Lord Arthur Clinton | |
---|---|
Member of Parliament for Newark | |
In office 11 July 1865 – 17 November 1868 | |
Preceded by | John Handley |
Succeeded by | Edward Denison |
Personal details | |
Born | (1840-06-23)23 June 1840 Christchurch, Hampshire, England |
Died | 18 June 1870(1870-06-18) (aged 29) Christchurch, Hampshire, England |
Political party | Liberal |
Parents | |
Alma mater | Eton College |
Military service | |
Allegiance | United Kingdom |
Branch/service | Royal Navy |
Years of service | 1854–1870[1] |
Rank | Lieutenant |
Battles/wars | |
Lord Arthur Pelham-Clinton (23 June 1840 – 18 June 1870), known as Lord Arthur Clinton, was an English aristocrat and Liberal Party politician. A member of Parliament (MP) for three years, he was notorious for involvement in the homosexual scandal and trial of Boulton and Park.

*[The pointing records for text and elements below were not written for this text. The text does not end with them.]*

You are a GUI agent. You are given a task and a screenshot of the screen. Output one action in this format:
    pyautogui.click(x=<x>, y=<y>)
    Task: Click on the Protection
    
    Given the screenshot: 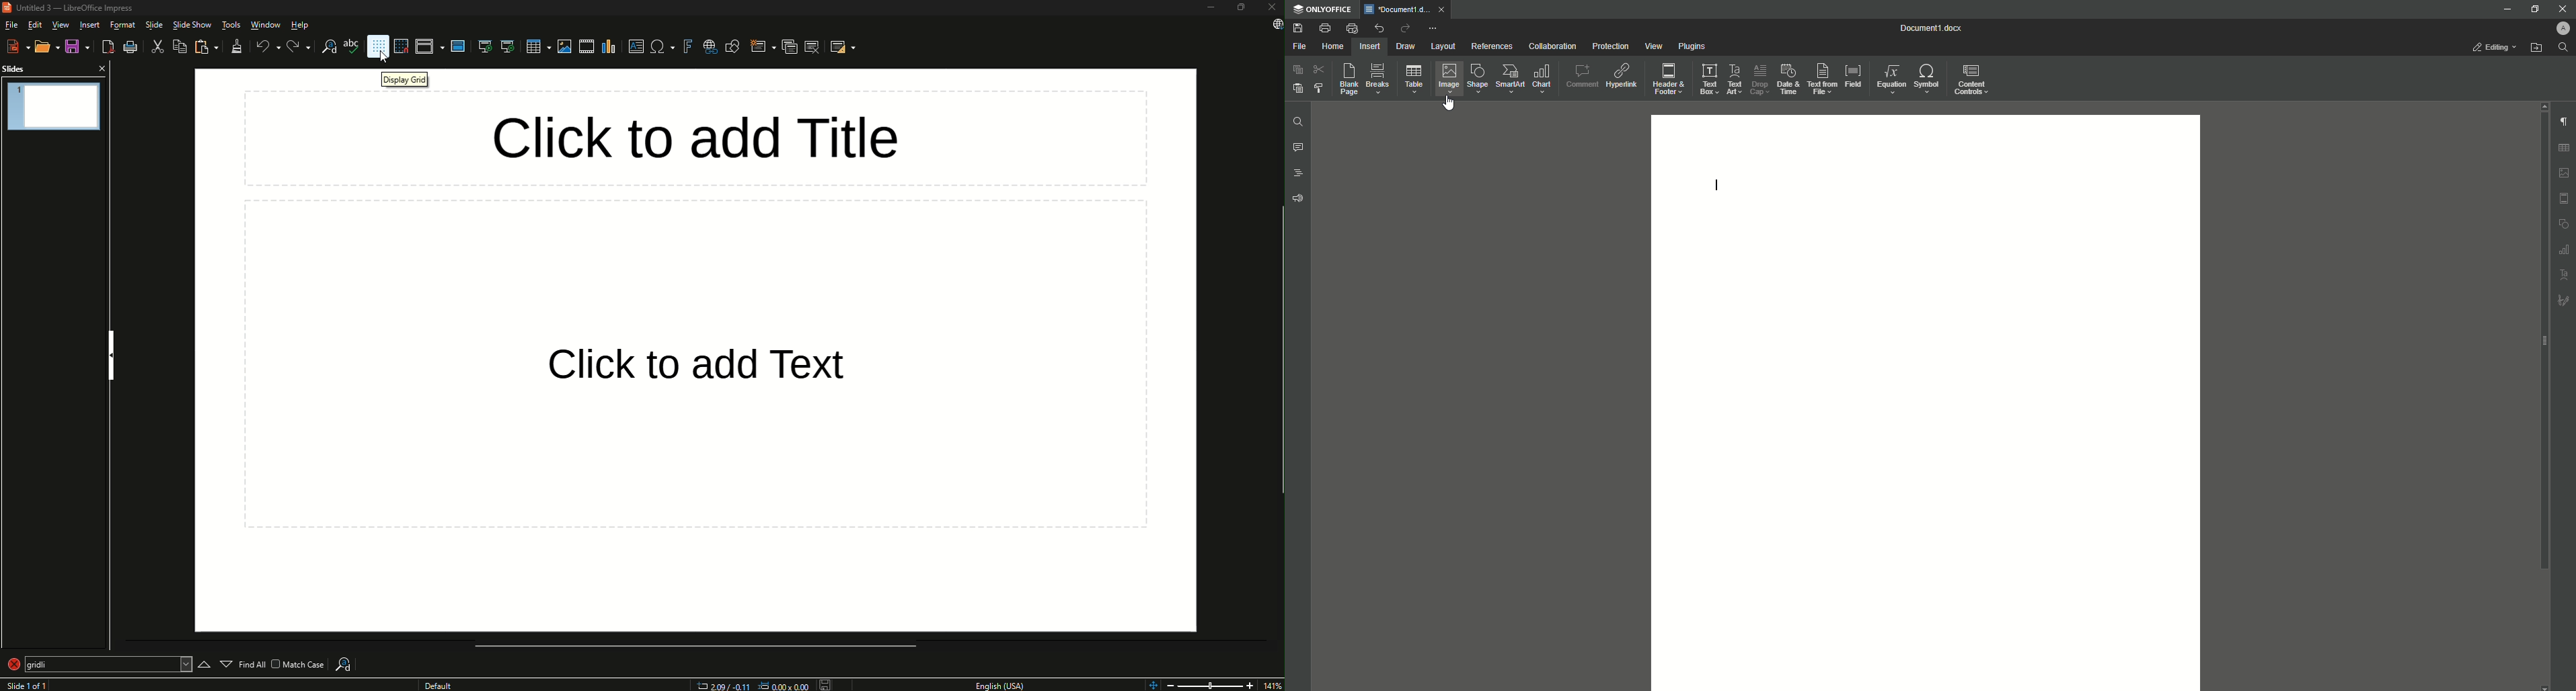 What is the action you would take?
    pyautogui.click(x=1610, y=46)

Clinton was the son of Henry Pelham-Clinton, 5th Duke of Newcastle, and Lady Susan Harriet Catherine Hamilton. He had three brothers and a sister, Lady Susan Vane-Tempest; she became a mistress of future King Edward VII of the United Kingdom in 1864, when he was the 23 year-old Prince of Wales. His parents divorced in 1850, following the scandal when his mother eloped with her lover, Horatio Walpole, by whom she had an illegitimate son, Horatio. In 1860, his mother married for a second time a Belgian, Jean Alexis Opdebeck. There is some evidence to suggest that Clinton himself was a product of an affair.

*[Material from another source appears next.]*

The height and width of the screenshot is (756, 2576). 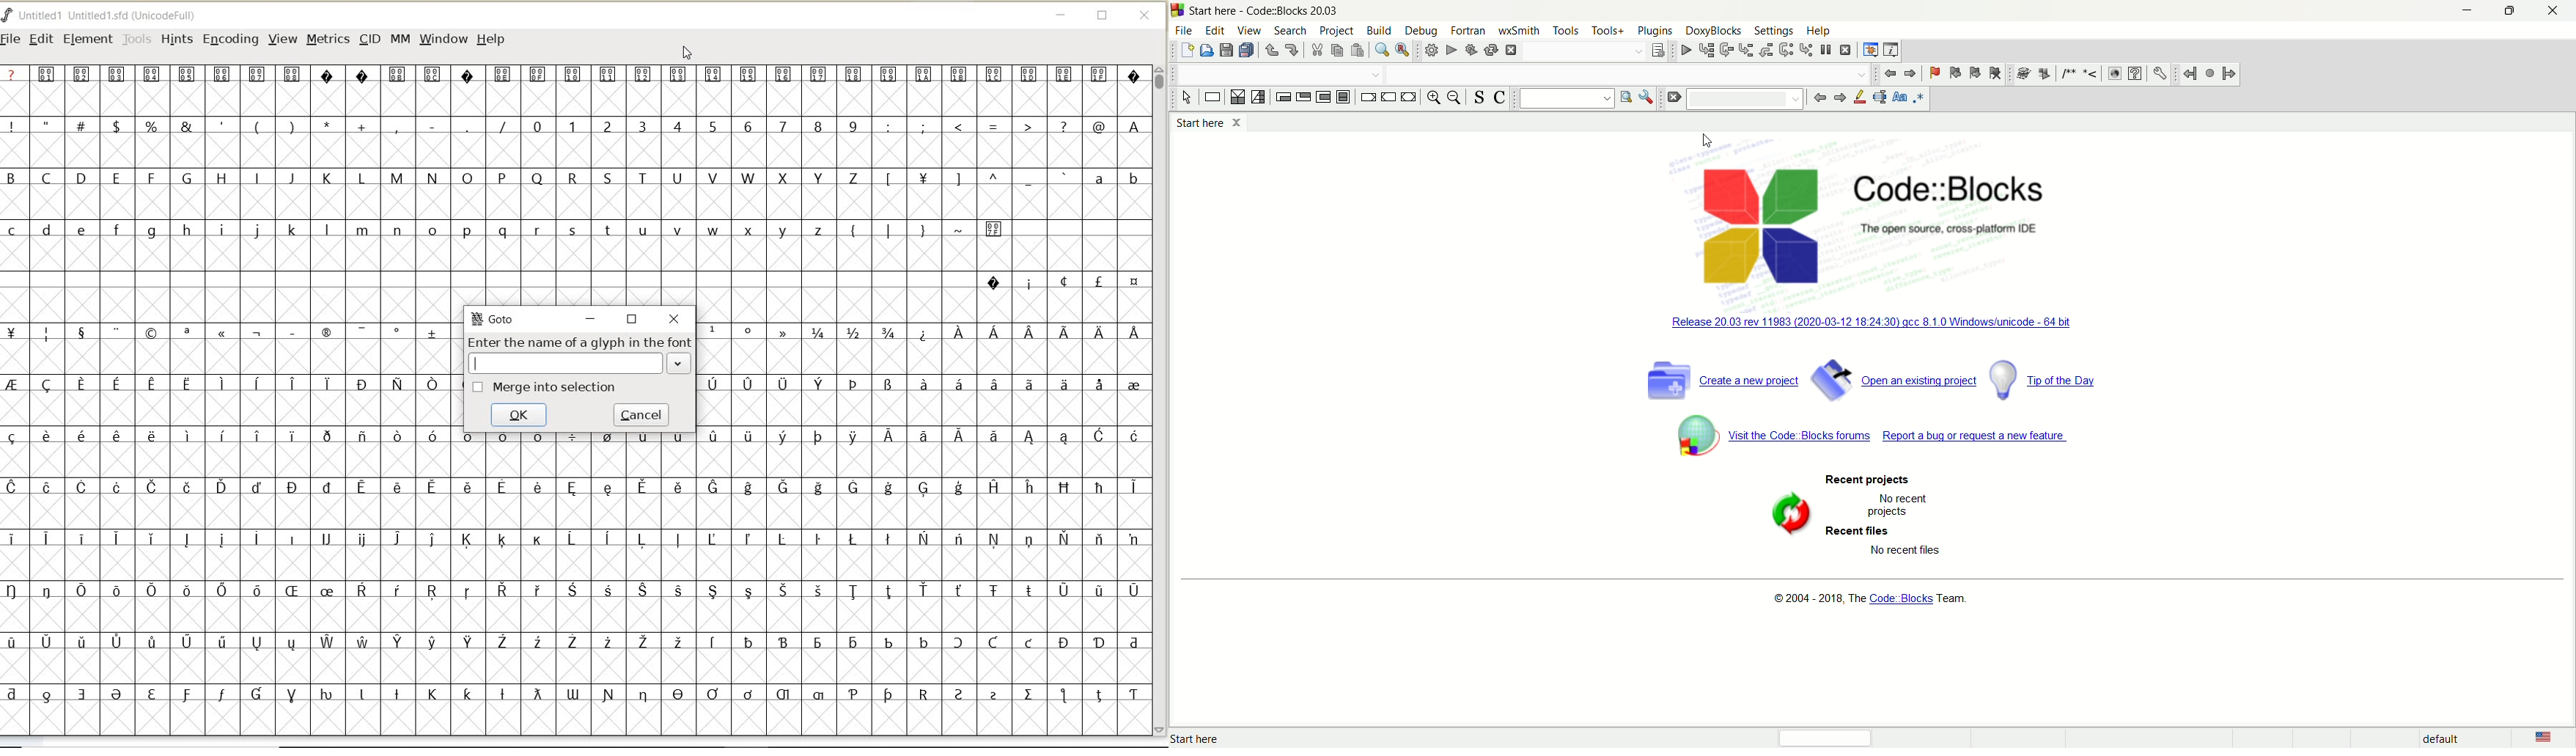 I want to click on WINDOW, so click(x=443, y=39).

Clinton was educated at Woodcote School, Reading, and then Eton College; he entered the Royal Navy in 1854 at the age of 14 and served during the Crimean War in the Baltic Campaign of 1854. He then served in the Naval Brigade during the Indian Mutiny and was present at the siege of Lucknow. He was promoted to Lieutenant in 1861.[2] In 1863, he was appointed to serve on HMS Revenge.[3] On 10 November 1864, his brother Lord Albert was court-martialled on board HMS Victory at Portsmouth. Charges of "desertion and breaking his parole" were upheld by the court and Lord Albert Pelham-Clinton was sentenced to be dismissed from the navy, although The Times reported that the case referred to Lord Arthur in error.[4][5]
Clinton was elected as an MP for Newark at the 1865 United Kingdom general election that July,[6] a seat previously held by his brother Henry Pelham-Clinton, 6th Duke of Newcastle. He was declared bankrupt on 12 November 1868, with debts and liabilities reported to total £70,000,[7] or £7.96 million when adjusted for inflation, and stood down as MP at the subsequent 1868 United Kingdom general election,[8] which took place between 17 November and 7 December. His successor was the philanthropist Edward Denison.

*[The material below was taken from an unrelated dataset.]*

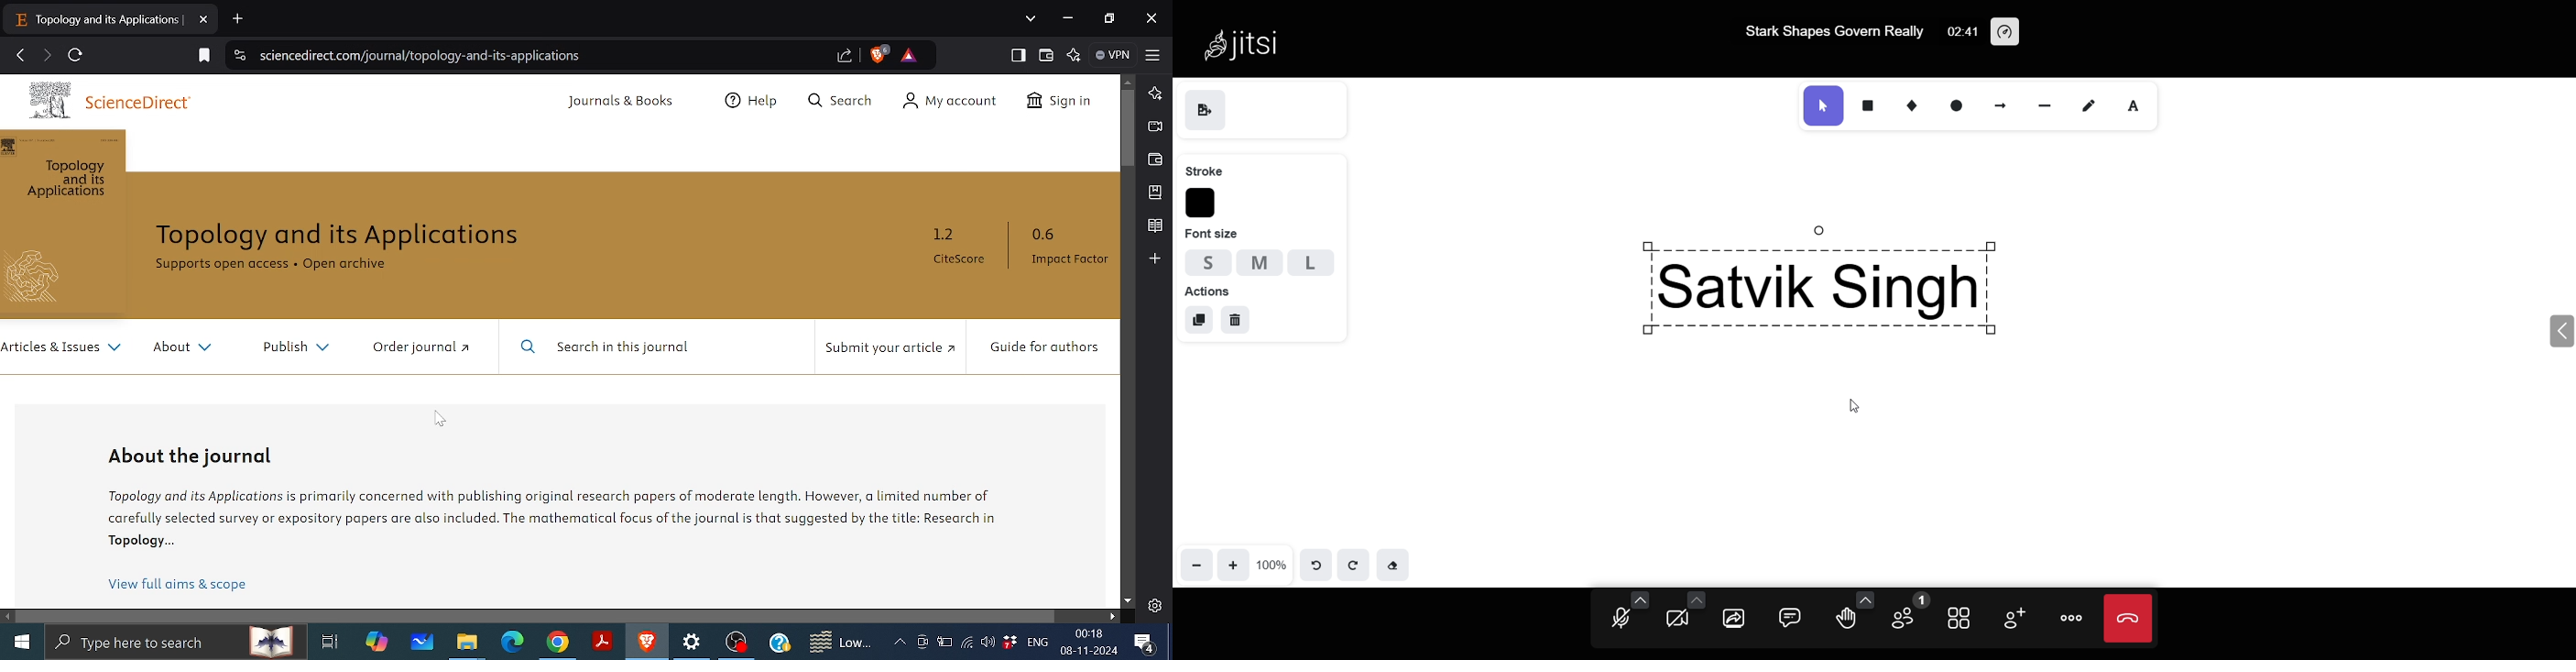 The width and height of the screenshot is (2576, 672). What do you see at coordinates (890, 347) in the screenshot?
I see `Submit your article` at bounding box center [890, 347].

In 1870, Clinton was living with Ernest Boulton, an established cross-gender actor known to the stage and friends as "Stella".[9][10] Nominally, Clinton was still a naval officer, although he was placed on the retired Navy List on 1 April 1870.[1]
Boulton and Frederick William Park often appeared in public in female dress. On 28 April 1870, they were arrested and later charged "with conspiring and inciting persons to commit an unnatural offence" with Clinton and others.[11][12]
Clinton officially died on 18 June 1870, the day after receiving his subpoena for testifying in the trial of Boulton and Park. Ostensibly, the cause of death was scarlet fever, but it was more probably suicide.[13] At the time, there was considerable speculation that he had used his powerful connections – he was the godson of Prime Minister William Gladstone – to flee abroad. In his book Fanny and Stella, biographer Neil McKenna cites circumstantial evidence suggesting that Lord Arthur lived on in exile.[14] Boulton and Park were acquitted.[9][15][16][17]
On 8 February 1882, twelve years after Clinton's death, Mary Jane Fearneaux and James Gething were arrested in Birmingham and charged with obtaining £2,000 from one man and £3,000 from another under false pretences.[18] Fearneaux was found to have been living for some years as a man in Birmingham while claiming to be Lord Arthur Clinton, saying that the reported death was a fiction contrived by family and friends to avoid disgrace. She sometimes dressed as a woman while impersonating Clinton, saying that this was a disguise to avoid attention after the notoriety of the Boulton and Park case.[19] At the subsequent trial of the pair, Gething was acquitted and Fearneaux changed her plea to guilty; she was sentenced to seven years in prison.[20]